Financial Risk Modeling
We’re happy to announce our important skills achievement – risk assessment. This article covers basics with a simple example and unveils some specific terms, like “Value at Risk”, which helps businesses answer common strategic questions, like “How much could I lose if…?” or “What is the worst scenario could be in a super bad month?” in order to prevent potential money losses.
Risk assessment is a part of our fast-growing Data Science service which helps us to solve a specific kind of tasks. Here is a simple example:
Let’s say we need to create a risk model to use it to predict possible future returns based on a given daily price changes in the form of matrix. A cropped version of the full matrix is shown below:
|Daily Price Changes|
To build risk model we use “Value at Risk” (VAR) approach. VAR is a statistical technique to determine risk levels over a specific time frame and ensure that these levels do not exceed some predefined “critical” threshold.
To calculate VAR, there are three approaches:
- Variance-covariance method (or correlation or parametric method). Here, the volatility of each risk factor is extracted from the historical observation period (historical data on investment returns is also required). This method is used when the assumption for normally distributed risk factor returns is acceptable. This is, actually, its main disadvantage.
- Historical simulation method. It avoids pitfalls of the previous method, but some rare events and crashes can be included in the results.
- Monte Carlo simulation method.

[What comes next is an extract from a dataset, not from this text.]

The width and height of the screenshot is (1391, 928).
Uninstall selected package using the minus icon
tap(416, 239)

The most realistic method. It uses empirical distributions of risk factors to generate portfolio values at given time periods (horizons).It also gives the higher flexibility in terms of choosing distributions for returns and bringing in subjective judgments and external data, resulting in more accurate VAR.
Considering all the above, to implement the risk model for this particular case, the Monte Carlo simulation method was used.

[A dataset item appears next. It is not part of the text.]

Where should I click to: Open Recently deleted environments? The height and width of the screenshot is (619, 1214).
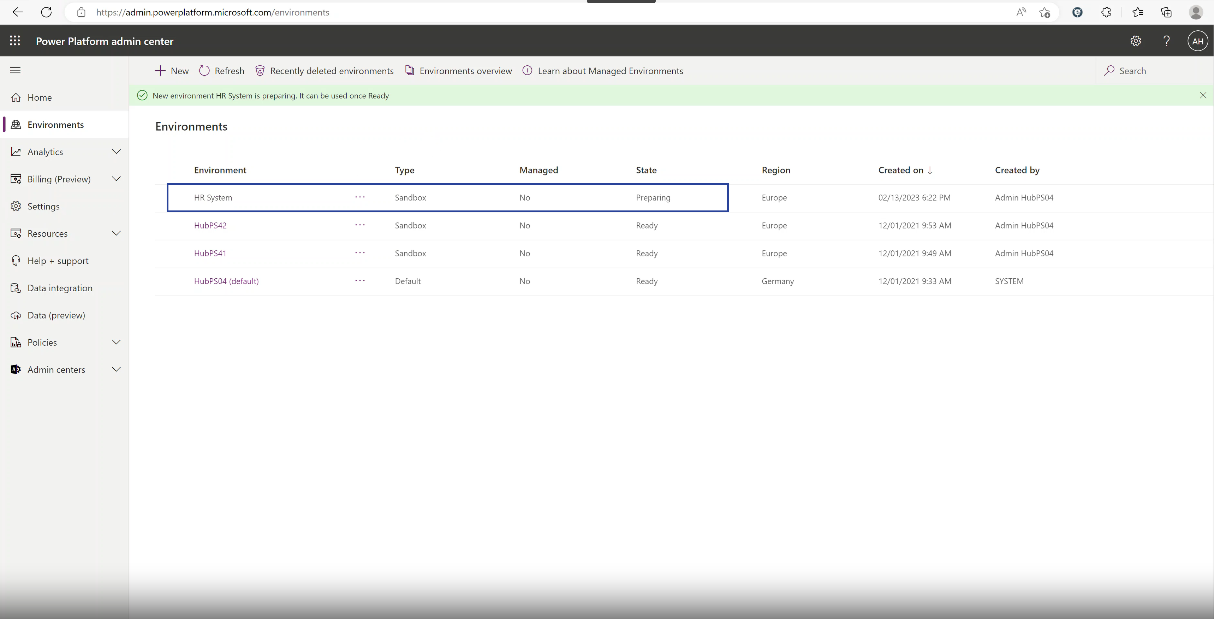pos(324,71)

Simulated portfolio values:
This chart shows a threshold of the VAR (red columns) according to the portfolio values matrix.
VaR technique allows you to define a critical threshold, calculate the appropriate “Value At Risk” and take necessary countermeasures in order to mitigate possible negative outcomes.
This dummy example, however, is a perfect demonstration of risk assessment basics. In real world, to meet the most demanding customer requirements, IT Svit specialists can use risk assessment in conjunction with other data mining, machine learning, statistics models and techniques, like Time Series Forecasting methods.